* **SOURCE DOCUMENT**:

The son of a wholesale grocer, he grew up in Fort Worth, Texas.
He graduated from the University of Texas at Austin with a degree in mathematics, where he was a member of the Tau chapter of the Kappa Sigma fraternity.
Richard was recognized by the national organization in 1996 as Kappa Sigma Man of the Year.
After graduation, he went on to earn a 1968 MBA from Stanford Business School.
After business school, Richard landed a job as an investment banker, but soon accepted an invitation from former Stanford classmate Sid Bass to manage and diversify the Bass family portfolio.
Richard became the chief financial architect for the Bass family investments.
He was given $5 million to invest during his first year and managed to lose it all.
Richard then sought a more methodical investment strategy by speaking to investors like Warren Buffett and Charles Allen, Jr., while studying the work of Benjamin Graham and David Dodd.

* **WORK TO DO**:
- A) Summarize the biographical passage in two sentences.
- B) List every person other than Richard who is named in the biographical passage.
- C) Resume the biographical passage, picking up right after its final sentence.

* **DATA EXCERPT**:
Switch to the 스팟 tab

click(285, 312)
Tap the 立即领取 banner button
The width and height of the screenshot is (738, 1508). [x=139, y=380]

* **IN RESPONSE**:
- A) Richard grew up in Fort Worth, Texas, earned a mathematics degree from the University of Texas at Austin and a 1968 MBA from Stanford Business School, and was named Kappa Sigma Man of the Year in 1996. After briefly working as an investment banker, he became the chief financial architect for the Bass family investments, lost the $5 million he was given in his first year, and then sought a more methodical strategy by speaking with noted investors and studying Benjamin Graham and David Dodd.

- B)
Sid Bass
Warren Buffett
Charles Allen, Jr.
Benjamin Graham
David Dodd

- C)
After that debacle, Richard sought advice on more qualitative investing and his investments began to take off, according to “Wall Street’s Best-kept Secret,” a cover story that appeared in the October 20, 1986 issue of Business Week.
Richard eventually transformed the Bass family fortune into $5 billion.
He is reported to have amassed $100 million for himself during that period, which he later used as seed money for his own fund.
Richard had been an independent investor since 1986, investing in more than 30 companies and purchasing over 32 million square feet of office space across the country with concentrations in Houston, Dallas, Austin, and Denver.
Fortune magazine described his investing style as “analytically rigorous but opportunistic and Texas-sized in its audacity.”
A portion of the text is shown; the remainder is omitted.